Rübenach wurde seit der Eingemeindung schon immer von der Stadt vernachlässigt (trotz reichlich im Ort ansässiger Stadtpolitik).
Sich jedoch an mangelnder Präsenz von Polizei u.Ordnungsamt oder Tatenlosigkeit der Stadt aufzugeilen (Rübenach stellt nicht alleine dieses Problem),sollte man sich lieber,anstatt rumzumaulen,für einen Jugendtreff stark machen.Denjenigen,die diesen nicht vor ihrer eigenen Haustüre haben wollen,aber selbst keine konstruktiven Lösungsvorschläge parat haben,sei nahegelegt darüber nachzudenken,dass es nicht Sinn u.Zweck ist,einen Jugendtreff,den die örtliche Politik seit über 20 Jahren verpennt hat,jetzt irgendwo im Nirgendwo einzurichten.Wer von vorneherein seine persönliche Ego-Ruhe haben will,nur polarisiert,der will sich auch nicht mit der Probematik "Jugendarbeit" auseinandersetzen.

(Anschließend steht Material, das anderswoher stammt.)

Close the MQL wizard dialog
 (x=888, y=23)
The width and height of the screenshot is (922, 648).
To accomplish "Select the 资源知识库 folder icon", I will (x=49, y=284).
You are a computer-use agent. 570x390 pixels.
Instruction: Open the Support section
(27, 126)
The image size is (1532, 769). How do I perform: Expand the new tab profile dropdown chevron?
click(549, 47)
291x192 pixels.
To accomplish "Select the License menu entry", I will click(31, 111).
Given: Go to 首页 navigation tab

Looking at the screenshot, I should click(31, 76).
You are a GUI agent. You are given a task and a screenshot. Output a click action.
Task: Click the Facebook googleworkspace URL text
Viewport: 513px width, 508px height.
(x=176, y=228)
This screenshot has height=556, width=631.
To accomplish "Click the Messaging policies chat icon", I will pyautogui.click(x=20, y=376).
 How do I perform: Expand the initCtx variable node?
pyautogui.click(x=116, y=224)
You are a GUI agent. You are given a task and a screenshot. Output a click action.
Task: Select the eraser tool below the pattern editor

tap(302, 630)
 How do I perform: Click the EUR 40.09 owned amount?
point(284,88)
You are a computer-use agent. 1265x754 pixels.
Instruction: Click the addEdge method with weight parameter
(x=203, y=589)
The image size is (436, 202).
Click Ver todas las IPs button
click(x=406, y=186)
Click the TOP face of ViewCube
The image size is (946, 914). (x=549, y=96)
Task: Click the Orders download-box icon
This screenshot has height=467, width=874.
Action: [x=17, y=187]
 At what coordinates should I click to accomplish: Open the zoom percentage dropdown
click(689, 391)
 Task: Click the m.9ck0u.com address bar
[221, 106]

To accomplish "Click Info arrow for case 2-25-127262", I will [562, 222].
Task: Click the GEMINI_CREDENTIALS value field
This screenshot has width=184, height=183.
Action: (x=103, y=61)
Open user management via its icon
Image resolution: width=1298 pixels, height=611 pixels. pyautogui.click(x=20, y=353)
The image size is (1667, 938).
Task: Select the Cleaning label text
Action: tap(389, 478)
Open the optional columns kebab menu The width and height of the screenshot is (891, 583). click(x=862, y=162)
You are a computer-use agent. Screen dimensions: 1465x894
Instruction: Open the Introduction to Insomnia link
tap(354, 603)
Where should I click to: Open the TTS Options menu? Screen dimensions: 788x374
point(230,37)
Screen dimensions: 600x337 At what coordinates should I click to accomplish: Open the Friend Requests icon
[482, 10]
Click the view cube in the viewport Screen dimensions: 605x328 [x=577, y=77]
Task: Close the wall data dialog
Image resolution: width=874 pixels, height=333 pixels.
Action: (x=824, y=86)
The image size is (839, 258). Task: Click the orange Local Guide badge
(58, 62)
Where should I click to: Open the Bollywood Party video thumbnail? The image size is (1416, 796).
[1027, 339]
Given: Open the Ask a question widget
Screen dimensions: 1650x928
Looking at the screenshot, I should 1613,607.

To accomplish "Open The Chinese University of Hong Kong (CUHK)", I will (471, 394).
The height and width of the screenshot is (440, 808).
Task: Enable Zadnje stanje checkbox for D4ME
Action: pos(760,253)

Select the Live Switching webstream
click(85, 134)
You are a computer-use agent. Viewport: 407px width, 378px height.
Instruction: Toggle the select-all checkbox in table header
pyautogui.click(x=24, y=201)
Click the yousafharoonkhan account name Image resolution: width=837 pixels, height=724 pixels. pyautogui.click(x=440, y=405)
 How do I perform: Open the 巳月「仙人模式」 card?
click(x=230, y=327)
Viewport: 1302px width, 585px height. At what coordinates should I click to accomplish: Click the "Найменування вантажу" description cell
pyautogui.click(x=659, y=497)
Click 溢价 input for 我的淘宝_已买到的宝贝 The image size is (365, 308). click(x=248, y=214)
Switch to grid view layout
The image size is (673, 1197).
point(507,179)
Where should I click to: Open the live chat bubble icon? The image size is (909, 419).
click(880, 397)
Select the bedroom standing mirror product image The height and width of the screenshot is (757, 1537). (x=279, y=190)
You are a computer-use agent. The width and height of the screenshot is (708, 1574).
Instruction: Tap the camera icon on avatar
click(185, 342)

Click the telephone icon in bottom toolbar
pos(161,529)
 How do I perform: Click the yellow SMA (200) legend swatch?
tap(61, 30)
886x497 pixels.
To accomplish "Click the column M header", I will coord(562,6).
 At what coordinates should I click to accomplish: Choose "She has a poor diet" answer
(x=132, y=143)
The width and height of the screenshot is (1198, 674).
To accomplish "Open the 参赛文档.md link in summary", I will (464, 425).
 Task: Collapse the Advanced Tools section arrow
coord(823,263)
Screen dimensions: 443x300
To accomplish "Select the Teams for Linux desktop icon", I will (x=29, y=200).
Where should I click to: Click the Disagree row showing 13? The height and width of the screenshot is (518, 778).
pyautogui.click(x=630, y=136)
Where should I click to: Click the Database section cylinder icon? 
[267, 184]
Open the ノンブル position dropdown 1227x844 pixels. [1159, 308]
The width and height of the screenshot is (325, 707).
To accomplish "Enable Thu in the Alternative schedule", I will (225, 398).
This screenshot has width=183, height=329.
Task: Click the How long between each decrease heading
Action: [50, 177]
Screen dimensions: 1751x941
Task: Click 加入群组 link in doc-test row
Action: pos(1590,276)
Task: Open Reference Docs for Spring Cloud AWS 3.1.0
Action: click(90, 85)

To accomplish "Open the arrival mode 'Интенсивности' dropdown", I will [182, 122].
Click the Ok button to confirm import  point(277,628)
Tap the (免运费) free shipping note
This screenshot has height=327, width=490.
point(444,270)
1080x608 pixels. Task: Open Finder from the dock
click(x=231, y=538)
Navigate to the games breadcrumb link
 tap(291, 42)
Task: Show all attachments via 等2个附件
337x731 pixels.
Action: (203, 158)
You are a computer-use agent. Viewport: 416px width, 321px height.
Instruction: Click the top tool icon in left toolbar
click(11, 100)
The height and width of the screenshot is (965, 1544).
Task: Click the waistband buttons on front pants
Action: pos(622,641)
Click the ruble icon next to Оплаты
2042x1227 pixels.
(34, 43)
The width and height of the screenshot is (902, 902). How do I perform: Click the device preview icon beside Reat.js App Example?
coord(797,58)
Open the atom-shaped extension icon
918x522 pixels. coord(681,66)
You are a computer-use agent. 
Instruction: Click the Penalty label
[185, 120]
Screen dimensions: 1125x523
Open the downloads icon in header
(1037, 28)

Es gibt kein normales Maß an Zerstörungswut..
Das,was andere in ehrenamtlicher,mühevoller Arbeit für die Allgemeinheit aufgebaut haben,wird kontinuierlich in fast regelmässigen Abständen zerstört u.zwar von Zweibeinern,die von einem ebenfalls kontinuierlichen Hirnfraß befallen sind,Zweibeiner,denen all das fehlt,was man unter einer guten Erziehung versteht - Respekt,Achtung,Hilfsbereitschaft u.ja, Eier in der Hose.Das Gegenteil davon: Große Fresse,Starksein nur im Rudel,Aggressivität,Langeweile,Saufen,Kiffen.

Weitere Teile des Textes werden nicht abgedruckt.